Google updates Translate for Android

Google have announced an update to the Google Translate app for Android, including an expansion of Conversation mode, released earlier this year with only English<->Spanish translations:

We began with just English and Spanish, but today we’re expanding to 14 languages, adding Brazilian Portuguese, Czech, Dutch, French, German, Italian, Japanese, Korean, Mandarin Chinese, Polish, Russian and Turkish.

We’ve also added some other features to make it easier to speak and read as you translate. For example, if you wanted to say “Where is the train?” but Google Translate recognizes your speech as “Where is the rain?”, you can now correct the text before you translate it. You can also add unrecognized words to your personal dictionary.

The application doesn’t loose it’s previous translation functions:

text translation among 63 languages, voice input in 17 of those languages, and text-to-speech in 24 of them.

Apple announced Siri last week to much adoration from fans and mocking from those with Android phones that have had this ability for at least a year. Siri only works in three languages – English, German, French – and has a slightly different focus, but convergence between the two functions can’t be far off.


YouTube’s Audio Transcription

Given the subject of my last post was Google and voice recognition, I thought that this video is timely. Titled Caption Fail 2 (the original Caption Fail is also available) it uses YouTube’s Auto Transcription mechanism to “play Telephone” (aka Chinese Whispers) – the game in which a message is passed from person to person in serial, and is transformed into something completely new – and often surreal – just like a bad machine translation.

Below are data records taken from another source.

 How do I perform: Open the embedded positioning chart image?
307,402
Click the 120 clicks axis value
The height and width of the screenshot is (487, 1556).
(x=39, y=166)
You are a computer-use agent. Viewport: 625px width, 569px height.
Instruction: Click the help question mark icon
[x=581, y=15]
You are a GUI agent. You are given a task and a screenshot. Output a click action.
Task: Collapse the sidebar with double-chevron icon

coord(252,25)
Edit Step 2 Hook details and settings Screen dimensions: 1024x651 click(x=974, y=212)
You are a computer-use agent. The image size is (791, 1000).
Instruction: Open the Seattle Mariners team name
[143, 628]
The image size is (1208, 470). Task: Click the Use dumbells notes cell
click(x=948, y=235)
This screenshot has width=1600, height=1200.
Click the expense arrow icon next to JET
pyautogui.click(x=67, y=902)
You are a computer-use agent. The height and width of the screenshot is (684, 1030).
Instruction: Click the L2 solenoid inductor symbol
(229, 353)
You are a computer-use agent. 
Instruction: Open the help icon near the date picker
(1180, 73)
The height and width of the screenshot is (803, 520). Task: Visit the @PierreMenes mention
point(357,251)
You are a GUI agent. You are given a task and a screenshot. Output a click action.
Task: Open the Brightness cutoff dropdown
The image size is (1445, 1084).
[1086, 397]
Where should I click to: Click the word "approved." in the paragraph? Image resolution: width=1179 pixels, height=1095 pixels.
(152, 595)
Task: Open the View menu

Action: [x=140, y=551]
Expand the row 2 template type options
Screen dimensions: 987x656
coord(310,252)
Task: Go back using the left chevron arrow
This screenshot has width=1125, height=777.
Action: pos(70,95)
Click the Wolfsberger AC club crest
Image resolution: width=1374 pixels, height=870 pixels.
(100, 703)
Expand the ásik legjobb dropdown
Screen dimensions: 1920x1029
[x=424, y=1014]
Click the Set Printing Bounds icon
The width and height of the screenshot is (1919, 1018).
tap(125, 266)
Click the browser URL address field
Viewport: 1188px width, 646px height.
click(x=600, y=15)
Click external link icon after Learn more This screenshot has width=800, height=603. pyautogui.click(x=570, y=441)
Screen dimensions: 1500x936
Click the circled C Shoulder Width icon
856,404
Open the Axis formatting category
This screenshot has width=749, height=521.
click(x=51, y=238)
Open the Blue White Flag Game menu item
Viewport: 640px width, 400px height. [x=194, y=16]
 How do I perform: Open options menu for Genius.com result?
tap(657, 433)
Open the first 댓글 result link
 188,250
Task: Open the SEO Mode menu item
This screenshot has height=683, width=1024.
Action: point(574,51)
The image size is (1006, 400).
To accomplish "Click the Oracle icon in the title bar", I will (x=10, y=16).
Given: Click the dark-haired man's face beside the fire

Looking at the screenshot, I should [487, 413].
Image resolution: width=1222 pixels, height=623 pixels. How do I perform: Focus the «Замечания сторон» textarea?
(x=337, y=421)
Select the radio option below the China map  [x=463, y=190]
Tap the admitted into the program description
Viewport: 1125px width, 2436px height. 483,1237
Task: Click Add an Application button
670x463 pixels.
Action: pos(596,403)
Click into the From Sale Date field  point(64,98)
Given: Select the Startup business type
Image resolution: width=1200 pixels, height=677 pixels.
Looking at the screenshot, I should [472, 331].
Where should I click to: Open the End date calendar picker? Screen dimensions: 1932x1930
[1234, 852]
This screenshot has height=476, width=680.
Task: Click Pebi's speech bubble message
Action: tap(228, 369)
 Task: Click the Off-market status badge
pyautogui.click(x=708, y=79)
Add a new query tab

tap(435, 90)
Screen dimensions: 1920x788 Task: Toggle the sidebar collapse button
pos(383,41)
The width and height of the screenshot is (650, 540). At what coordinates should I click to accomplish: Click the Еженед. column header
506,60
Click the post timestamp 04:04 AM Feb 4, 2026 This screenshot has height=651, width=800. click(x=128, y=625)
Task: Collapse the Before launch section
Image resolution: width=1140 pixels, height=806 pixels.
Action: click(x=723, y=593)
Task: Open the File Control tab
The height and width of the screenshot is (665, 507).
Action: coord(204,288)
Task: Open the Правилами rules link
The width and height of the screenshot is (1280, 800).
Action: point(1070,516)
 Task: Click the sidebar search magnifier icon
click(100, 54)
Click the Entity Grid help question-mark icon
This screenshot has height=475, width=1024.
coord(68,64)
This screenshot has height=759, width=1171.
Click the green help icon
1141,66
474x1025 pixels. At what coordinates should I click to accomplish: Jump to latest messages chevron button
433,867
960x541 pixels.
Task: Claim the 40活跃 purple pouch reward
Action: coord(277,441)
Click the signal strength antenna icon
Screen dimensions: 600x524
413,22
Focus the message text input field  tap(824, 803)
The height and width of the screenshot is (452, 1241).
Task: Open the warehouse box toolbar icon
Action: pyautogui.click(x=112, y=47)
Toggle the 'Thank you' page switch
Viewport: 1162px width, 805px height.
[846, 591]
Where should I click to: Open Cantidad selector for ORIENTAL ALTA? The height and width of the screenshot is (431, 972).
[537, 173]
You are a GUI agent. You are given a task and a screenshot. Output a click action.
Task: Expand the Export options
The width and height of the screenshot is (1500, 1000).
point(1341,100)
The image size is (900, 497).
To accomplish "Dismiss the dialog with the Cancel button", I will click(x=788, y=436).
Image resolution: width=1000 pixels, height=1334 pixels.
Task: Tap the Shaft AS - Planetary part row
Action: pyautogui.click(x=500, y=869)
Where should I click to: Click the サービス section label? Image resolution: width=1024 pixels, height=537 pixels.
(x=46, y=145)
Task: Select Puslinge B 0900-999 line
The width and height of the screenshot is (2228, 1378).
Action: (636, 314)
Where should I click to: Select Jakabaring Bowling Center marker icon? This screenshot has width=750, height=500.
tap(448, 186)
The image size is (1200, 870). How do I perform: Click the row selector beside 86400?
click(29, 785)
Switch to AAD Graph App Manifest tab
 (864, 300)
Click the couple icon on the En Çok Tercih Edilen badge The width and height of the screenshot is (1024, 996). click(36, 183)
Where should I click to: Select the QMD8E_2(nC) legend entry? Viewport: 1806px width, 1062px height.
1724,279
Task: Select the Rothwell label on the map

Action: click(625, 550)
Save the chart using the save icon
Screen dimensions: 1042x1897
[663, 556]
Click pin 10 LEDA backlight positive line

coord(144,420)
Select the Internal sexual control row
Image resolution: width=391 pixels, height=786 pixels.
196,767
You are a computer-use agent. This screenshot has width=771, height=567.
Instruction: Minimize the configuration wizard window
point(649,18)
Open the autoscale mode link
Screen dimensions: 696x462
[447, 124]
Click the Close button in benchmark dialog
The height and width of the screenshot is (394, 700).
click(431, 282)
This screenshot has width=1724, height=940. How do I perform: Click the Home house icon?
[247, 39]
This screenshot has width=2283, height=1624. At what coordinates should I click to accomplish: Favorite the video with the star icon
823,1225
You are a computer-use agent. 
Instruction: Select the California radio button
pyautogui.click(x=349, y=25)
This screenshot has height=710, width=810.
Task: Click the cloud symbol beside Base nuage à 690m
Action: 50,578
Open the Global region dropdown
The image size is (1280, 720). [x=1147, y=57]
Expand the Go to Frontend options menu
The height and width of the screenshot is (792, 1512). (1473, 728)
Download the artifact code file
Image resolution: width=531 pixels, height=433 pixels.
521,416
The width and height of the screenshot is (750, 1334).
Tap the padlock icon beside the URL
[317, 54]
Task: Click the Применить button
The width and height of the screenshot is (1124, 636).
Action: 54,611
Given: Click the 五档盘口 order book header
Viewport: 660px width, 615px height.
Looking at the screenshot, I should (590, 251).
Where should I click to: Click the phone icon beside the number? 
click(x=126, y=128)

Personally I believe that this game is always affected by the fact that the subject’ss knowledge of the study or outcome causes them to alter their behaviour – in this case, to deliberately change what they have heard (like the Hawthorne Effect, but not quite). While YouTube isn’t doing this to the performers, Rhett and Link, they have obviously chosen scripts that are a mouth full in order to trip the software up. I wonder how many takes they needed to shoot and script re-writes it took to get a sufficiently entertaining result?